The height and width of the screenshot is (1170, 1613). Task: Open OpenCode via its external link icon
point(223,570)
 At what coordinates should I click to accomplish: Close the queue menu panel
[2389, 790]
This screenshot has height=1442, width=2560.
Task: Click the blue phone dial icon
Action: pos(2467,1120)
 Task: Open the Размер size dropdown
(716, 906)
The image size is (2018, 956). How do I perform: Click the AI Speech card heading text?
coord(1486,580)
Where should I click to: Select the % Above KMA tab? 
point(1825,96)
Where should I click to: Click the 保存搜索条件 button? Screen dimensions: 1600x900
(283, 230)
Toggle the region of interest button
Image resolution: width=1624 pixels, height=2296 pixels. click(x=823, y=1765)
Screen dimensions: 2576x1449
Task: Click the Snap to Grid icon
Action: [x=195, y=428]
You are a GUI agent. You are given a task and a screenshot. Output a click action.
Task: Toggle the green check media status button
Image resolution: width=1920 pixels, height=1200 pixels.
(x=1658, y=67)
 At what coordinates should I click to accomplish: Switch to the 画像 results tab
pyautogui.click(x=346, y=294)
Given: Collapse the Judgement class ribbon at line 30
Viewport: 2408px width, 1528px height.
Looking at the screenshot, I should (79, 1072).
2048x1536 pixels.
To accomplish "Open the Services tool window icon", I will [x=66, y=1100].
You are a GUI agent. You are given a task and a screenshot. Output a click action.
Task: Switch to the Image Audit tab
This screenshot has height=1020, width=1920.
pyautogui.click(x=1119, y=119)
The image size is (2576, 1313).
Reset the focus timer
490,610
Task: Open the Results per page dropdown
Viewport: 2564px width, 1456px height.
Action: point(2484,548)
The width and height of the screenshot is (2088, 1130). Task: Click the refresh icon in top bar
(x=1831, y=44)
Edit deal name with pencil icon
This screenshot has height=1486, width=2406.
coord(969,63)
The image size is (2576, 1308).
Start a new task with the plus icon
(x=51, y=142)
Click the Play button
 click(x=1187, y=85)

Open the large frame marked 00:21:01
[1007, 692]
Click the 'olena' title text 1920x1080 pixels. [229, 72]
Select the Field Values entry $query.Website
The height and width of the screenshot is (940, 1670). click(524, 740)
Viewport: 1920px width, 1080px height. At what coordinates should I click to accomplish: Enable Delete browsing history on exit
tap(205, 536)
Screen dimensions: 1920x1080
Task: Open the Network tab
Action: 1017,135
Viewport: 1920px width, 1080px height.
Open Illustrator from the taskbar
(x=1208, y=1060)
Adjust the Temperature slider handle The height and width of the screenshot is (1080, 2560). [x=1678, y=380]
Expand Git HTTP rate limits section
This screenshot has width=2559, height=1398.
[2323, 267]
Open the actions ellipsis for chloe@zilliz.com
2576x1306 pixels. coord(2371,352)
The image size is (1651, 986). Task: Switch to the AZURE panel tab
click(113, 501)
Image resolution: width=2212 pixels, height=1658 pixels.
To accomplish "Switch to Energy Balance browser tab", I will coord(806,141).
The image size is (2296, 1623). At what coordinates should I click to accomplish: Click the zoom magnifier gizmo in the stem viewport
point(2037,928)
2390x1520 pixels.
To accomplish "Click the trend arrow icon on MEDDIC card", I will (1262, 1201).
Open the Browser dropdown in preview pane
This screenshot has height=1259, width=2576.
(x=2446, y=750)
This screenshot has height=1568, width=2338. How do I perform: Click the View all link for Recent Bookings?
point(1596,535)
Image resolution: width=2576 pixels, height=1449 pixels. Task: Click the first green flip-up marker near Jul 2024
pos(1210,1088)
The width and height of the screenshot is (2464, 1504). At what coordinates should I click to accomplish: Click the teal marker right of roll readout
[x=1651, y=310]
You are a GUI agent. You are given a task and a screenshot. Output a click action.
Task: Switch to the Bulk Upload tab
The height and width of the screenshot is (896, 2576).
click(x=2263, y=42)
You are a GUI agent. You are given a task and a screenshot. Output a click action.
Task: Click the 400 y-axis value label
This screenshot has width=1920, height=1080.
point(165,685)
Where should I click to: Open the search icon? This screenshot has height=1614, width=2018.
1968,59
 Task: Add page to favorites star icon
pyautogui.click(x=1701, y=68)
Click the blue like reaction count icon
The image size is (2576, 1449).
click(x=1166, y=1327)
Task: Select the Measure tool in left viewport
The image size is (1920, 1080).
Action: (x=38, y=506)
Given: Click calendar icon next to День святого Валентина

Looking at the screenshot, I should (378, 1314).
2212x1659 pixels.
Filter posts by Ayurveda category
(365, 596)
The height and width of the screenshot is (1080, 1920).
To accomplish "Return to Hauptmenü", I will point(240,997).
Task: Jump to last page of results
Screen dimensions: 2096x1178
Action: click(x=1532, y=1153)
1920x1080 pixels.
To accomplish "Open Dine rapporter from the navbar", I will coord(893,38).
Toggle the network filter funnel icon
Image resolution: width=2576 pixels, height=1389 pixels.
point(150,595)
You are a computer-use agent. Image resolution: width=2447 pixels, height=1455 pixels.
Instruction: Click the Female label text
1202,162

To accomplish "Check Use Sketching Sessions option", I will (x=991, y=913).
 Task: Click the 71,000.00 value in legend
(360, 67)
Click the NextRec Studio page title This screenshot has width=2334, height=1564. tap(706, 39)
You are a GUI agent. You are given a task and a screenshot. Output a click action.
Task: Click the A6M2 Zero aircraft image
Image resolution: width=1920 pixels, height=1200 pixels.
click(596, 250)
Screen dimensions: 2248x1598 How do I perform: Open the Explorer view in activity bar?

• • • • •

TASK BRIEF
Above this task is a listing. Restate, word for word and with nothing added, the lines from the one with "The image size is (2576, 1313)." through the one with "The image size is (2576, 1308).".

ANSWER TO THIS EXERCISE
The image size is (2576, 1313).
Reset the focus timer
490,610
Task: Open the Results per page dropdown
Viewport: 2564px width, 1456px height.
Action: point(2484,548)
The width and height of the screenshot is (2088, 1130). Task: Click the refresh icon in top bar
(x=1831, y=44)
Edit deal name with pencil icon
This screenshot has height=1486, width=2406.
coord(969,63)
The image size is (2576, 1308).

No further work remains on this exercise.